TEXTO PROPORCIONADO:
********************

El año que se fue dejó un epílogo de malas imágenes. Un dictador fue llevado a la horca y su ejecución se convirtieron en un espectáculo resistente a la evasión de cualquier zapeo. Alguien tendría que analizarlo en profundidad: esa repetición del horror no satisface una curiosidad periodística, sino que tiene que ver con impulsos más oscuros del ser humano. En una sociedad que tiene la violencia de ficción por principal fuente de entretenimiento, unas gotas de crueldad real a pie de patíbulo resultan más magnéticas que una conocida película de Sean Penn y Susan Sarandon. Es un mal rollo que no se noten atisbos de piedad ante semejante barbarie; la fortaleza de Occidente debería incluir una repugnancia instintiva al horror. Dicho de otra forma: esa ejecución debería resultar insoportable de ver. Lo que no te queda claro es si el hecho de que resulte soportable constituye un signo de decadencia o, por el contrario, de saludable adaptación a las leyes del entorno.

********************

(Datos recopilados)
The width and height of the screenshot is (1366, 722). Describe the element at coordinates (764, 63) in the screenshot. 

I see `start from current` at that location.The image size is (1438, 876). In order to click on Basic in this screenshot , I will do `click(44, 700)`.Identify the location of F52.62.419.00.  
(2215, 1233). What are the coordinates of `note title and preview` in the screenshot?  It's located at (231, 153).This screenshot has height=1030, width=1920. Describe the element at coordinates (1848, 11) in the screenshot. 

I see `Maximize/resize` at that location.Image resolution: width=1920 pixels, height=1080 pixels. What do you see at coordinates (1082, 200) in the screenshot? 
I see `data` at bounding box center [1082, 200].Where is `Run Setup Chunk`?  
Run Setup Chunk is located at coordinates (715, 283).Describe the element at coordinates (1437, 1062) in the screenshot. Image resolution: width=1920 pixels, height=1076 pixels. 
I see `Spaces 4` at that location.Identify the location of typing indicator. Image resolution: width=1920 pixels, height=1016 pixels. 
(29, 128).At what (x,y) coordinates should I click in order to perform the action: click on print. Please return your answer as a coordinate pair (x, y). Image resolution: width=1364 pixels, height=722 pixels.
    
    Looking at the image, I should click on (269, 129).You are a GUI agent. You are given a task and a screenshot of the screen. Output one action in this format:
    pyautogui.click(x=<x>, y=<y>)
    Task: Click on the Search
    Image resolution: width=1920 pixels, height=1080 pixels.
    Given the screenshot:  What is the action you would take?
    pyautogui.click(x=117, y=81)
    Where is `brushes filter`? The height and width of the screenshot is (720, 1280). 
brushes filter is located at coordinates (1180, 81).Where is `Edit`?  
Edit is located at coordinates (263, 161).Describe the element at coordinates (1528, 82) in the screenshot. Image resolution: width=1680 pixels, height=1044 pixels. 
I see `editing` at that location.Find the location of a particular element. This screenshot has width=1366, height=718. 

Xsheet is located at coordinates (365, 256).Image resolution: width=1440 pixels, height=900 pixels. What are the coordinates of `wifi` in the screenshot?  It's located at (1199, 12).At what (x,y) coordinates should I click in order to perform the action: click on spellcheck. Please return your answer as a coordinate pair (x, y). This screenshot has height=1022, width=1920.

********************

TAREAS PENDIENTES:
(1) Enumera, en el orden en que aparecen, las palabras distintas terminadas en "-dad" del texto sobre la ejecución de un dictador.
(2) Traduce al inglés esta oración del texto sobre la ejecución de un dictador: "Dicho de otra forma: esa ejecución debería resultar insoportable de ver."

RESPUESTAS POR TAREA:
(1) profundidad, curiosidad, sociedad, crueldad, piedad

(2) Put another way: that execution ought to be unbearable to watch.